Una de las frases más conocidas de Billie Holiday resume bien su final: “A veces, es peor ganar una batalla que perderla”. La gran dama del jazz perdió la batalla contra el Departamento Federal de Narcóticos de Estados Unidos, pero en esa derrota se acabó de forjar su leyenda como la voz que cantó con más profundidad y entereza a la injusticia en un país segregacionista y paranoico con el éxito de una mujer talentosa, independiente, desafiante y negra. El Gobierno republicano de Dwight D. Eisenhower acabó ganando su pulso contra Holiday, a la que ajustició por consumo de heroína, pero quedó retratado para la historia como verdugo de una estrella que no ha dejado de brillar.
La película Los Estados Unidos contra Billie Holiday, estrenada recientemente, recupera ahora esta parte de la biografía de Lady Day, apodo que le puso su amigo Lester Young, cuyo saxo intenso y emotivo fue la mejor compañía para esa voz de fuerte desgarro emocional. Muerta en 1959 por cirrosis hepática en un hospital de Nueva York a los 44 años, la cantante estaba bajo custodia policial por posesión de drogas. Después de haber llevado abrigos de visón y vestidos de seda blanca, apenas tenía un dólar en el banco y falleció arruinada, enferma y sola, aunque su jazz vocal permaneció para siempre como emblema del orgullo y la dignidad humanos.
Muchos de estos episodios son contados por ella misma en Lady Sings the Blues, que ha terminado por convertirse en un clásico de las memorias musicales. Como todas las autobiografías, no escapa a los adornos personales y al gusto por hinchar las batallas libradas, pero, con todo, refleja buena parte de la cruzada de esta cantante nacida en un gueto de Baltimore. “Cuando eres pobre creces deprisa”, escribió. Holiday creció demasiado deprisa: abandonada por sus padres, vivió con su abuela, quien se le murió en brazos; pasó por reformatorios, sufrió maltratos, fue violada y se prostituyó. Todo antes de ser mayor de edad. Fue en un prostíbulo donde se enamoró del jazz, ese sonido que muchos blancos etiquetaron como “música de burdel”. Con su canto cortante, Lady Day lo elevó a lo sublime.
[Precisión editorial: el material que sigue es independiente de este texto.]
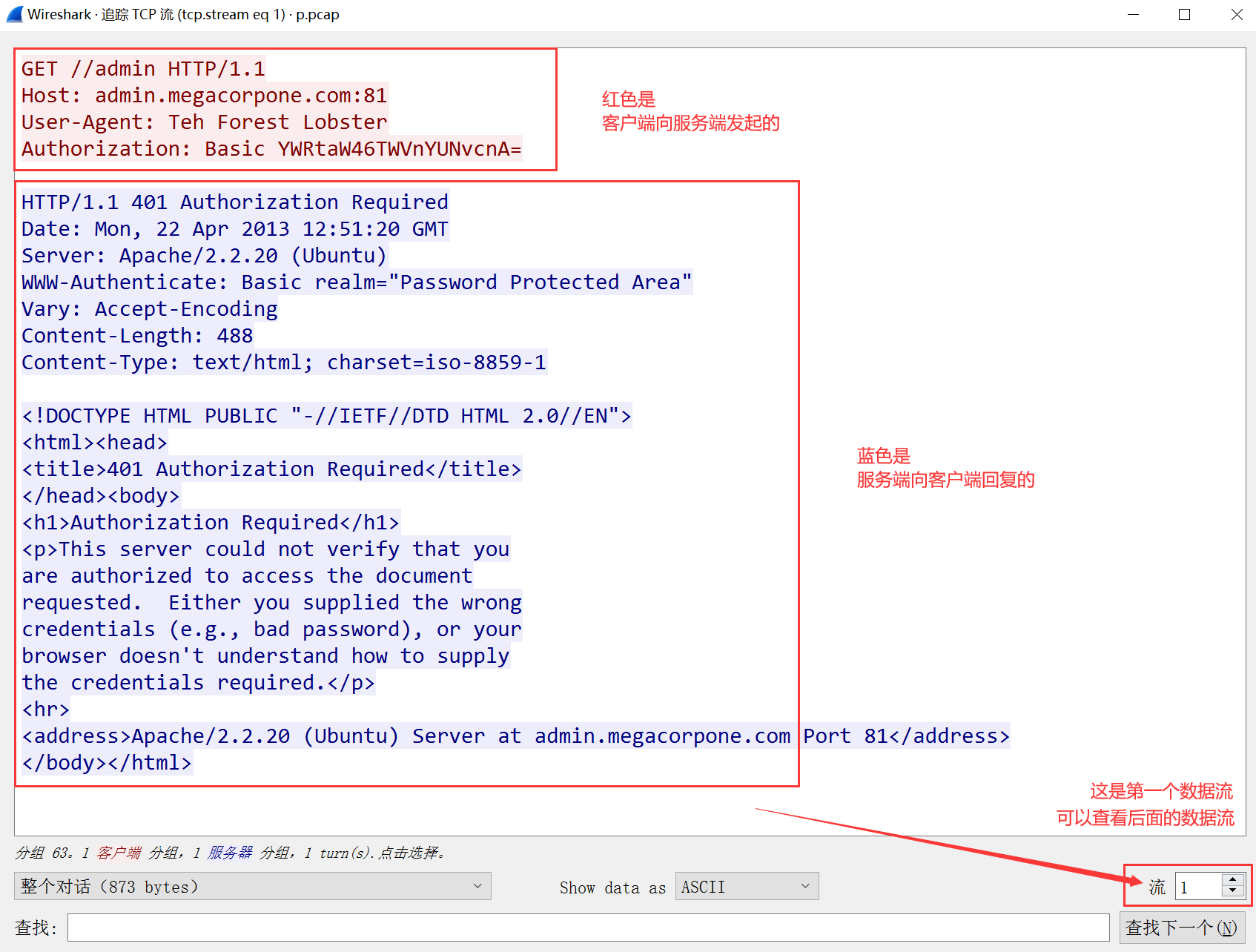Click the address tag line with Port 81
Viewport: 1256px width, 952px height.
click(515, 736)
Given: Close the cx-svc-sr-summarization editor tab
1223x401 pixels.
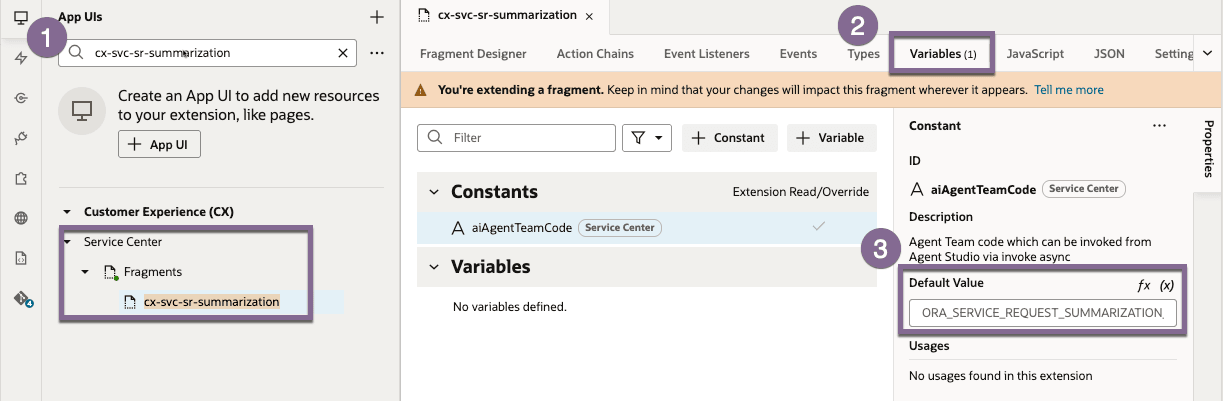Looking at the screenshot, I should 589,16.
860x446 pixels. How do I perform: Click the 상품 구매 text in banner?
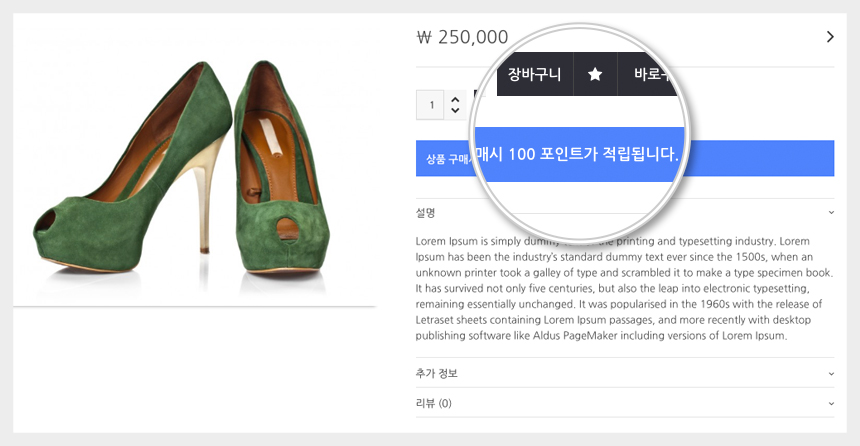[445, 159]
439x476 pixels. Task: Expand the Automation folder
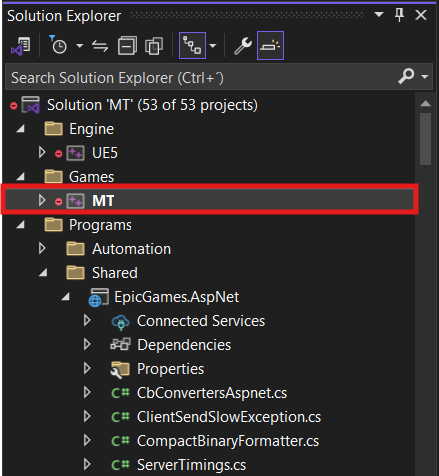[x=42, y=248]
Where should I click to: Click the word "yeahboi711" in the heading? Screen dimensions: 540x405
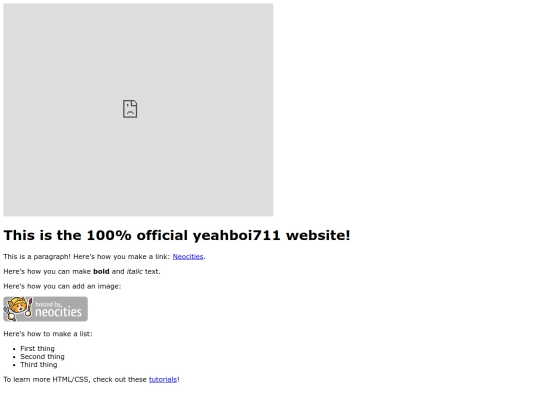[x=236, y=236]
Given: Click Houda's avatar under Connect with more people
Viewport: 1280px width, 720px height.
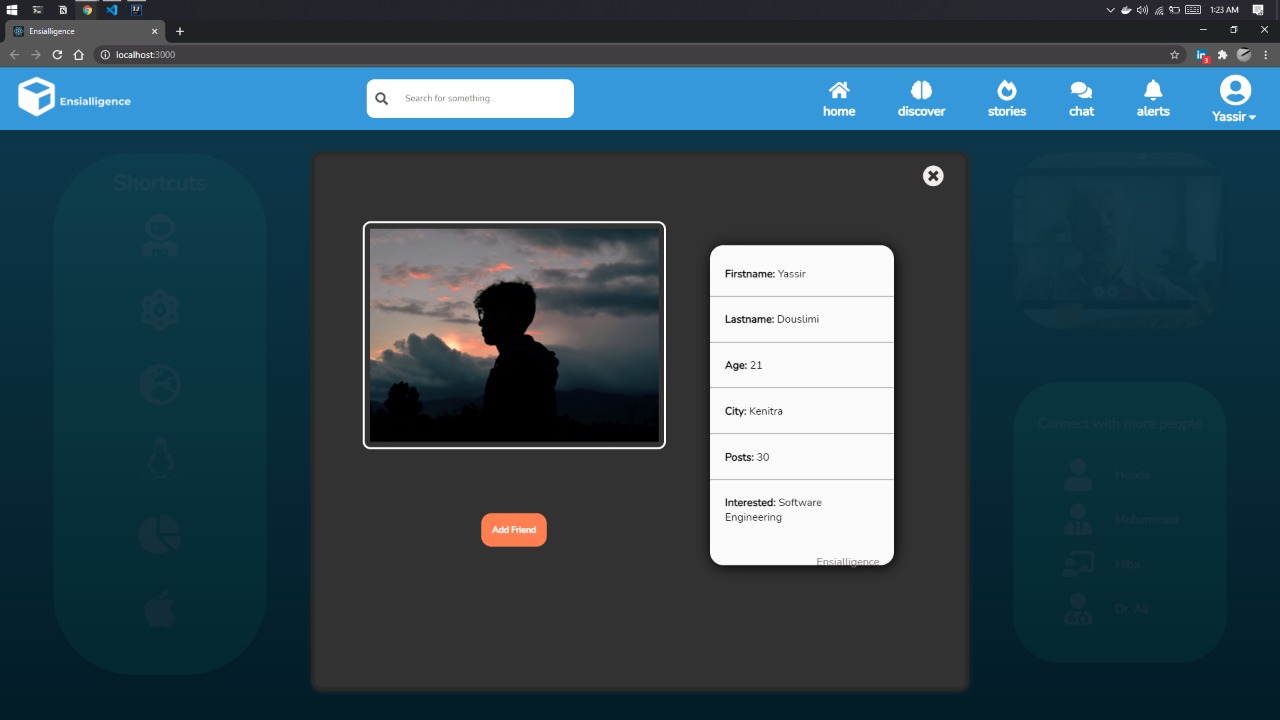Looking at the screenshot, I should coord(1076,473).
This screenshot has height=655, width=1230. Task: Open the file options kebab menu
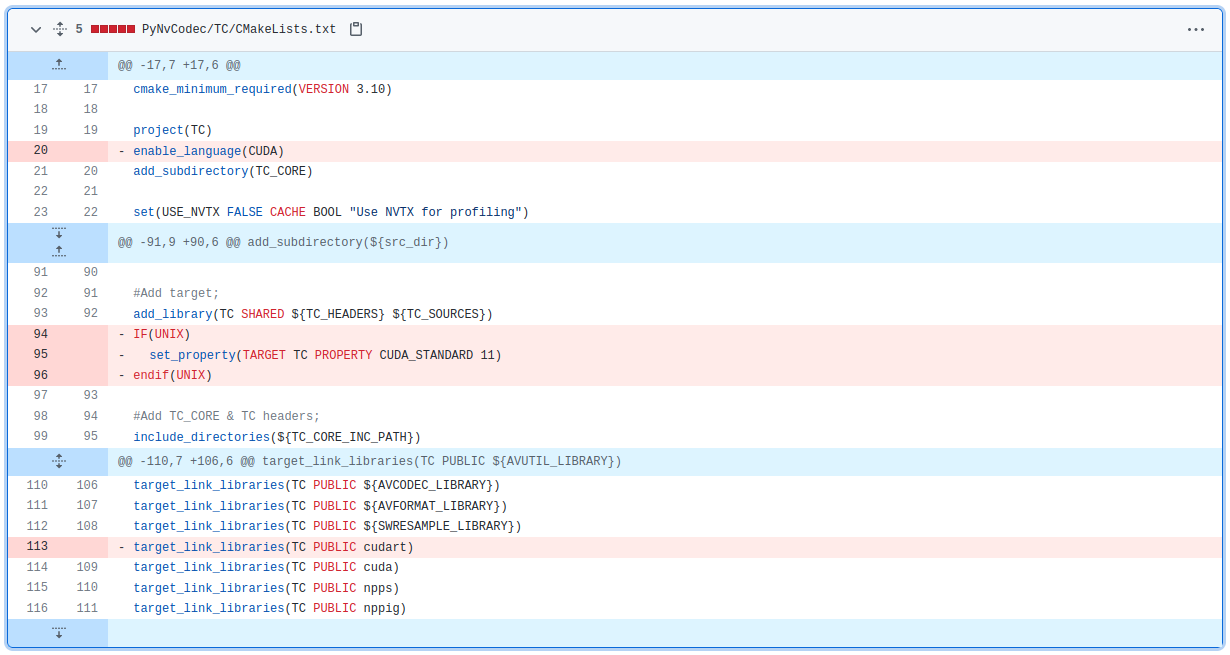point(1196,29)
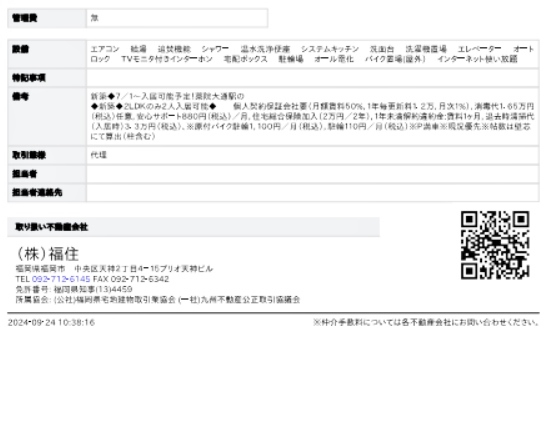Click the empty 担当者 cell

coord(312,174)
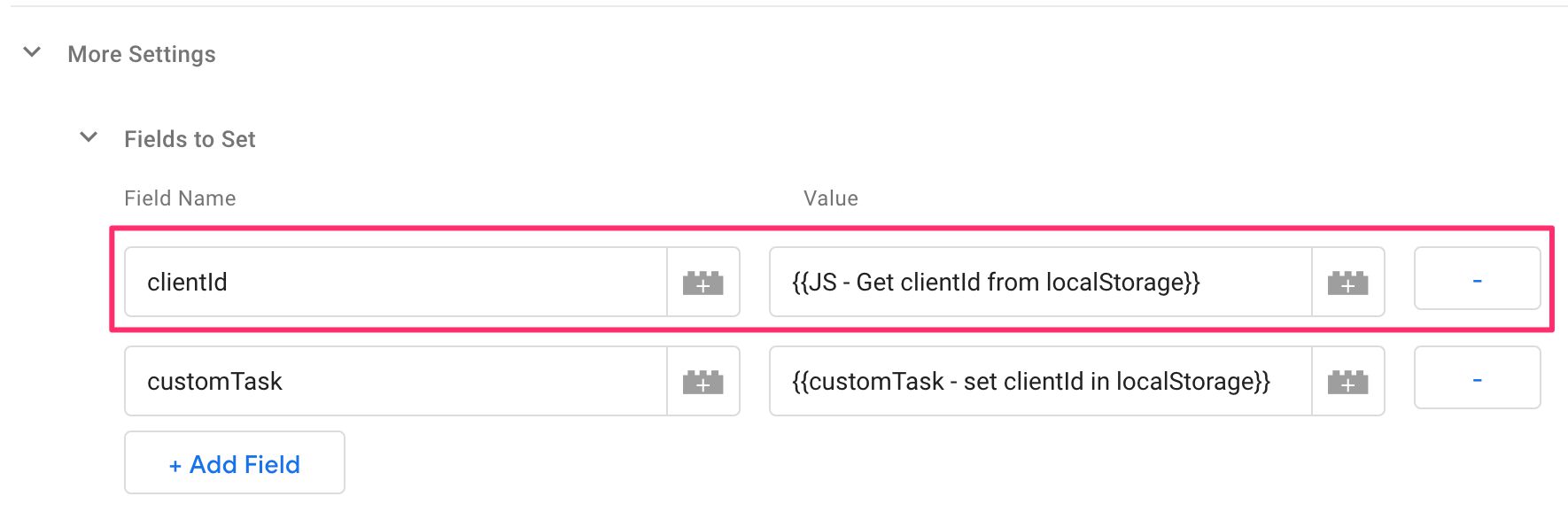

Rodeada de los mejores directores de orquesta de la época, como Benny Goodman, Artie Shaw, Teddy Wilson o Count Basie, su gran oportunidad llegó cuando fue contratada en el Café Society del Greenwich Village neoyorquino. De aquella prestigiosa sala salió con el aura de estrella, entre otros motivos, por canciones como Strange Fruit, el poema que el escritor comunista Lewis Allen le cedió. Holiday hizo de la composición, que trataba sobre los linchamientos a los negros en el sur, su “protesta personal”. Se convirtió en la primera canción protesta por los derechos civiles de los afroamericanos de la historia. Desde los años cuarenta, le gustaba cerrar sus actuaciones con el tema para concienciar a la gente y porque, según ella, servía para distinguir a “los cretinos y los idiotas” entre su público: eran los que aplaudían al final de la interpretación. Aquella mujer, consumida por la heroína y el dolor de ser humillada, era una efigie imponente en el escenario. Y su recuerdo, casi un siglo después, también lo es.